Elderly Laois couple unable to care for adult child with disability

Lynda Kiernan

Reporter:

Lynda Kiernan

Elderly Laois couple unable to care for adult child with disability

William and Joan Baldwin who are waiting for the HSE to find a home for their adult daughter with disabilities. Photo: Leinster Express

An elderly Laois couple with sight and mobility problems are pleading for full time residential care for their adult child with special needs.

Joan and William Baldwin, aged 75 and 81 respectively, care for their adult daughter Linda at home in Maryborough Village in Portlaoise but they have found it increasingly difficult to cope.

The family are originally from Kildare and moved to Laois about a decade ago.

They say that their daughter Linda, 45, has a moderate to severe mental disability as well as epilepsy and she requires their full attention. The couple have cared for her all their lives.

However with old age and health problems themselves, eight years ago they began asking the HSE to find a residential home for Linda, where she can be well cared for and supported.

In recent years Joan had a hip replacement and a knee replacement and she has chronic heart problems.

William, a retired soldier, is visually impaired to the point that he can only make out shadows and uses a white stick to walk about.

He explained how caring for Linda falls on his wife because of his sight problems.

“Linda takes seizures nearly every second night. My wife has to go to her and give her medicine. She minds the three of us and cooks for us. But Linda needs and wants her constant attention, she calls for her all the time and she is not able for it,” he said.

Joan said that she finds it hard to sleep as she is always on the alert to go to her daughter’s aid.

“I wake and hear her shouting, I don’t sleep soundly. Every minute of the day she asks me when is she going into respite. She is like a small child even though she is 45,” she said.

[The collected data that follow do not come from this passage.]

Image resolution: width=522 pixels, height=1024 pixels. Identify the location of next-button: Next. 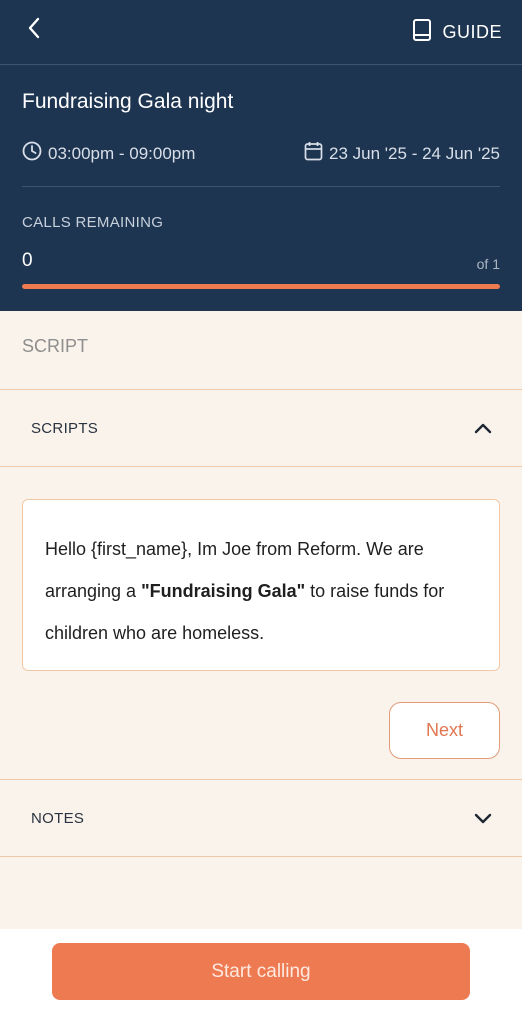
(444, 730).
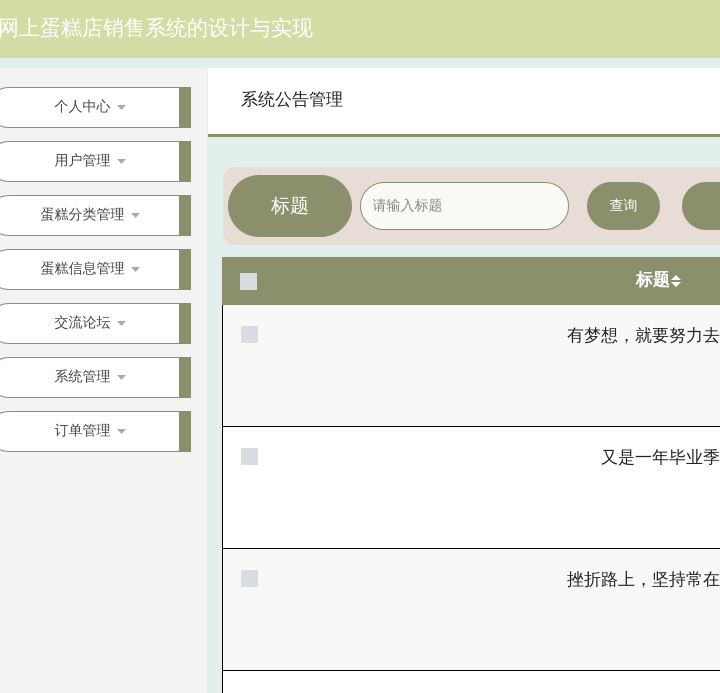  What do you see at coordinates (290, 206) in the screenshot?
I see `search-label: 标题` at bounding box center [290, 206].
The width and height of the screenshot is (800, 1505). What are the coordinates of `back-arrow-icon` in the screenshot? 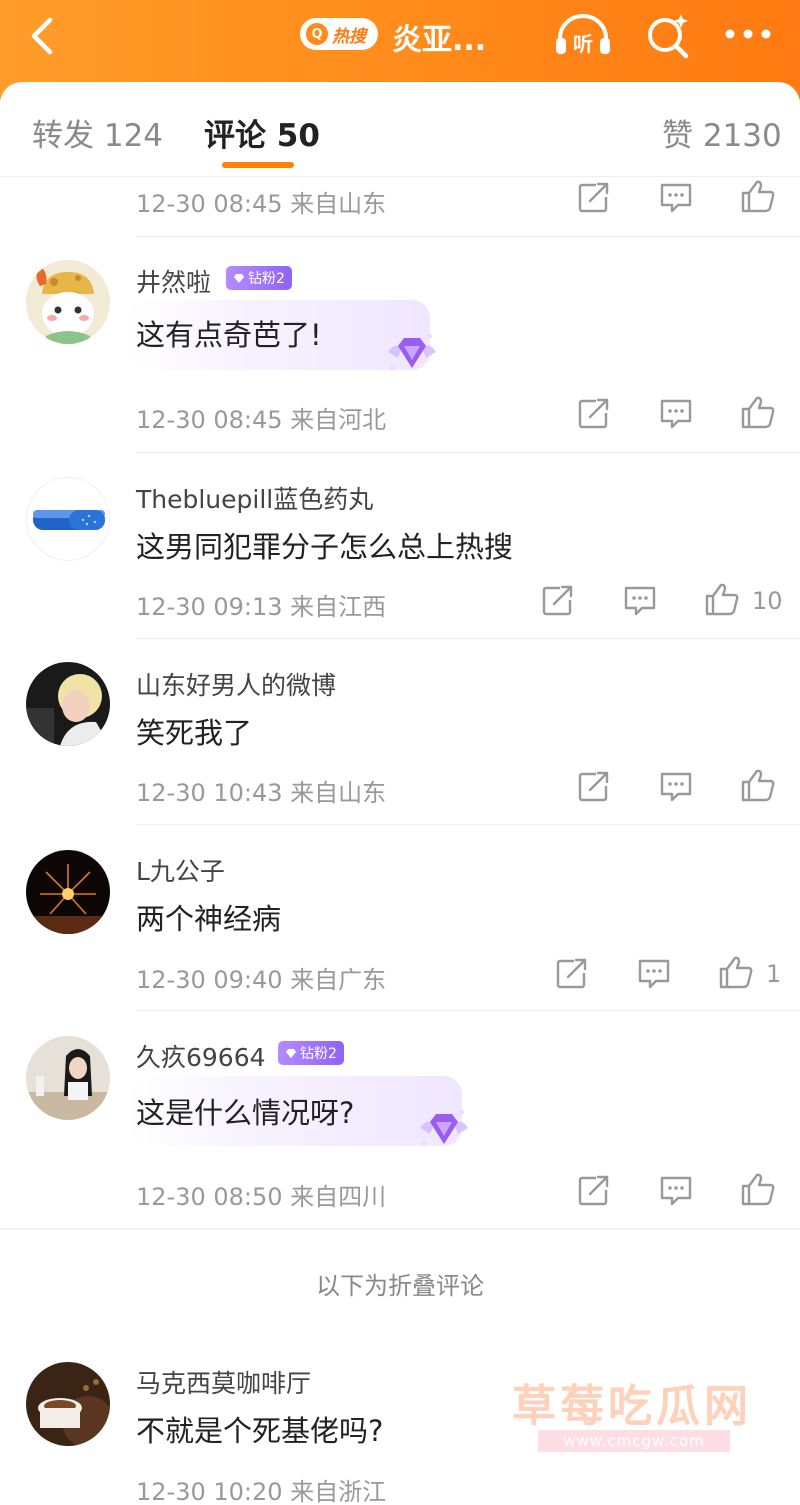 It's located at (42, 36).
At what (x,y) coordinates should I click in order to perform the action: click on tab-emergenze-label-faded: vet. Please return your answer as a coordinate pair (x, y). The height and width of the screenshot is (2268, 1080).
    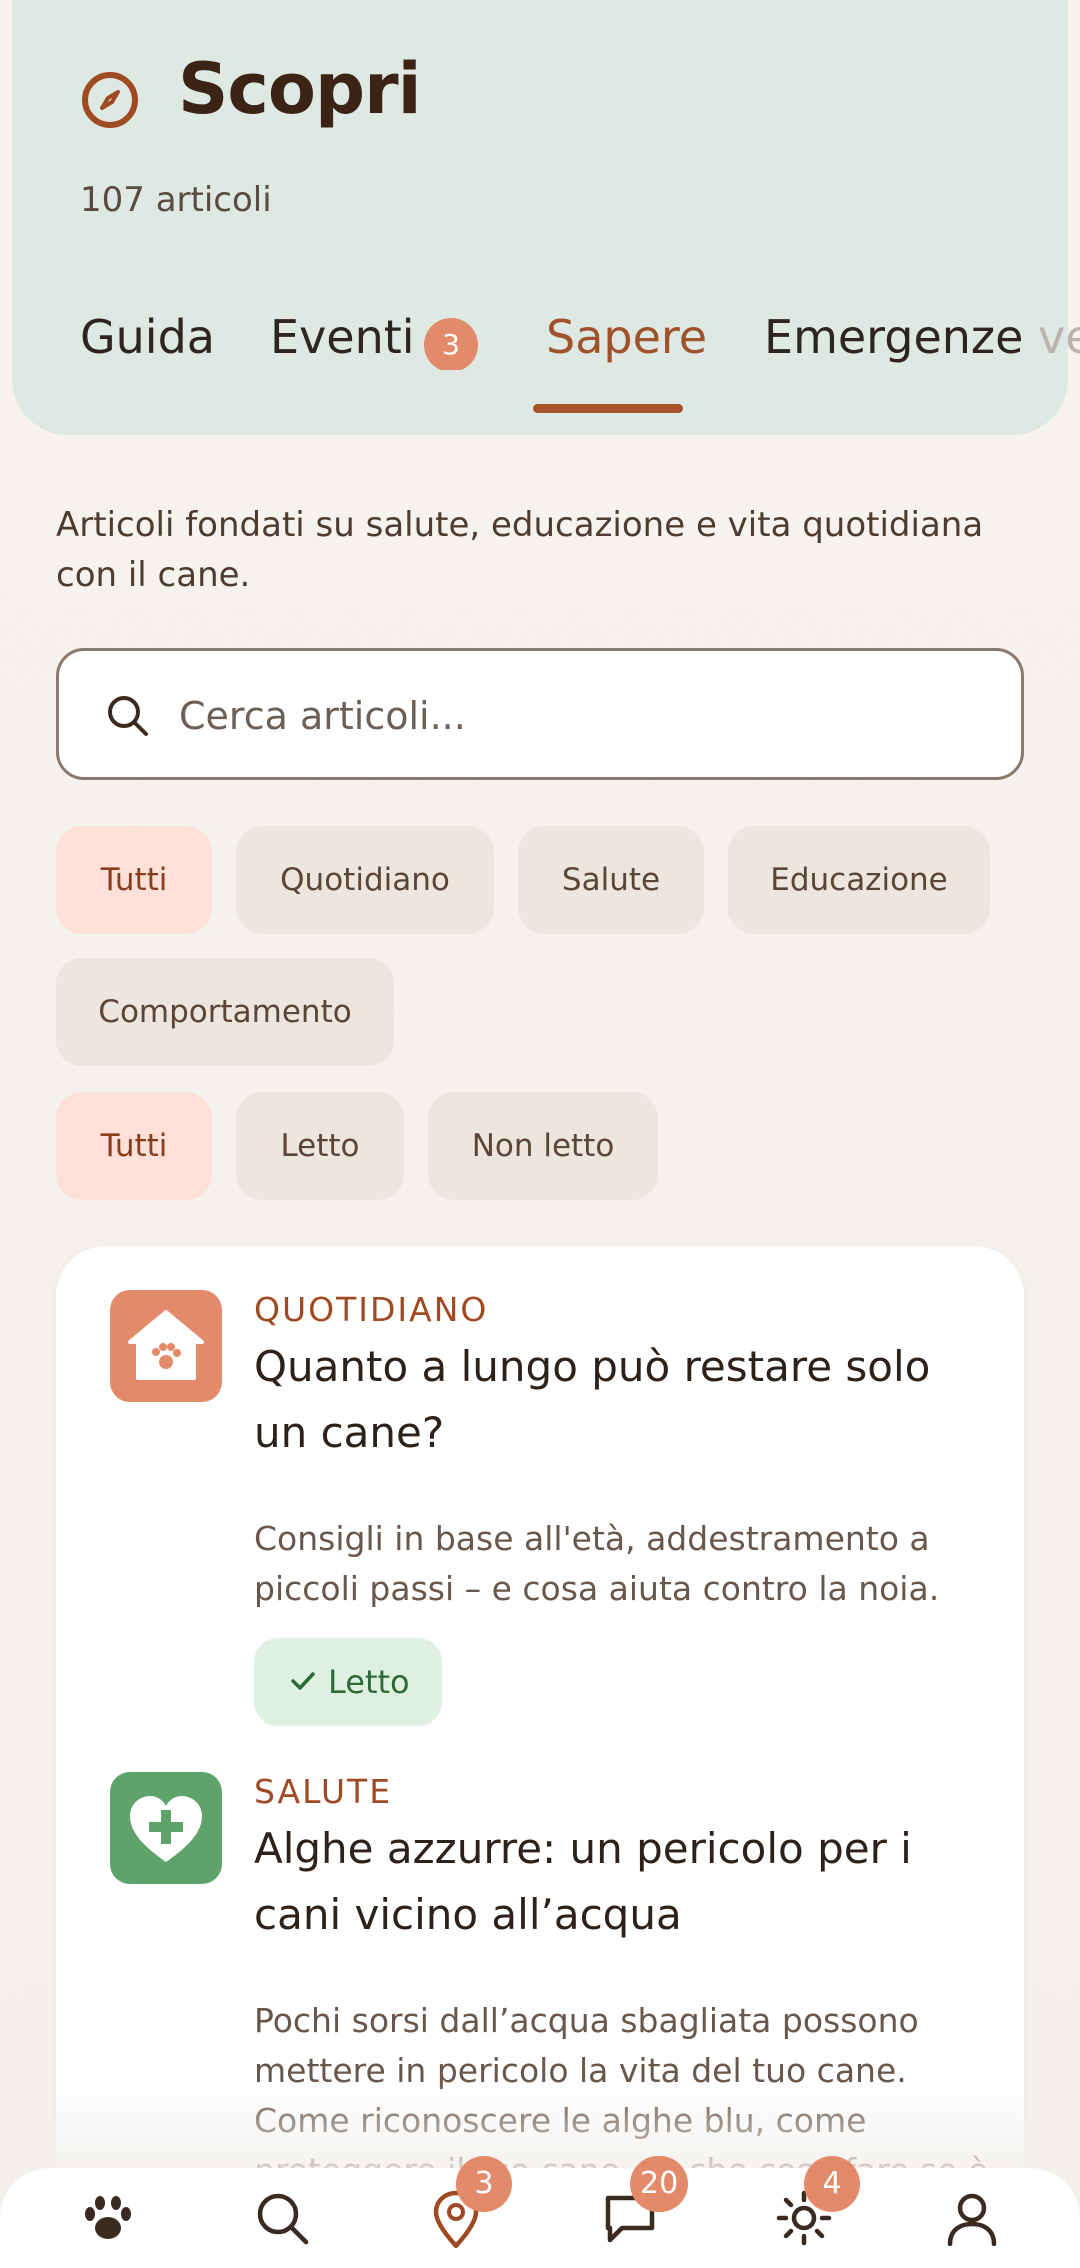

Their daughter is the second youngest of nine children, four of whom have special needs.

The others are either in residential care, or are independent enough to live in their own homes. Only Linda remains living at home with her parents.

There are no family living in Portlaoise who can give their parents a break from caring for Linda every night.

“We have a constant worry all the time, the pressure is somethime else. It is like looking after the nine of them. It is difficult. She hit me once but she is not violent. I just never get a minute’s peace. I need respite for her badly, I am very tired,” Joan said.

They get a brief daytime rest twice a week when Linda goes to the local Rehab centre on Mondays and on Friday mornings.

They are pleading with the HSE for full time residential care.

“Linda herself would be happier, she would have more friends and more things to do. At home she just looks at the ceiling all day and it’s making her worse,” said William.

“We have been asking the HSE for eight years for residential care. There are plenty of houses around that she could go. They don't even call back any more. We are left in the dark all the time. it's not right,” he said.

Laois Sinn Féin TD Brian Stanley is asking the HSE for residential care for the Baldwin's daughter for more than four years, to no avail.

“The length of time they are waiting is a scandal. They are an elderly couple themselves and are clearly under pressure. The system is completely broken,” he said.

“This is a lovely couple who have been very unfairly treated. They need some help, we have made every effort to try and assist them but all our efforts have just been ignored,” he said.

His office received multiple letters back from the HSE on the issue.
“The family has even given medical evidence to them and the answer they have is that the request for out of home care is noted.

“A letter from July 2017 said that their daughter remains on a prioritised residential waiting list. That gives you an idea of what's going on. Here we are over two years later,” he said.

“What we need and don't have is adequate frontline services. There are not enough in place. And if residential care is not there or delayed, there should be assistance given at home but there is a huge shortage in that too,” he said.

The HSE had so far declined to comment.